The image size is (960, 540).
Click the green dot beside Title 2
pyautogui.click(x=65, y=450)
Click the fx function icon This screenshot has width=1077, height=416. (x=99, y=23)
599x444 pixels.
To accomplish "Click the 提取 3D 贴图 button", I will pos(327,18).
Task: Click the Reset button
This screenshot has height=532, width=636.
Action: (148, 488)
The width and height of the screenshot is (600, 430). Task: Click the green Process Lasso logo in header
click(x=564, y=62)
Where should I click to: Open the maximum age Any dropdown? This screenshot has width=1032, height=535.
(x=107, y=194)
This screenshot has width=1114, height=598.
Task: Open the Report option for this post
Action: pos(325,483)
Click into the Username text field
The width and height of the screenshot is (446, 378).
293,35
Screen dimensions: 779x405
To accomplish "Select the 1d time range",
════
To do:
Print all the material, keeping every line identical to the original.

Answer below:
The image size is (960, 540).
Click the green dot beside Title 2
pyautogui.click(x=65, y=450)
Click the fx function icon This screenshot has width=1077, height=416. (x=99, y=23)
599x444 pixels.
To accomplish "Click the 提取 3D 贴图 button", I will pos(327,18).
Task: Click the Reset button
This screenshot has height=532, width=636.
Action: (148, 488)
The width and height of the screenshot is (600, 430). Task: Click the green Process Lasso logo in header
click(x=564, y=62)
Where should I click to: Open the maximum age Any dropdown? This screenshot has width=1032, height=535.
(x=107, y=194)
This screenshot has width=1114, height=598.
Task: Open the Report option for this post
Action: pos(325,483)
Click into the Username text field
The width and height of the screenshot is (446, 378).
293,35
Screen dimensions: 779x405
To accomplish "Select the 1d time range",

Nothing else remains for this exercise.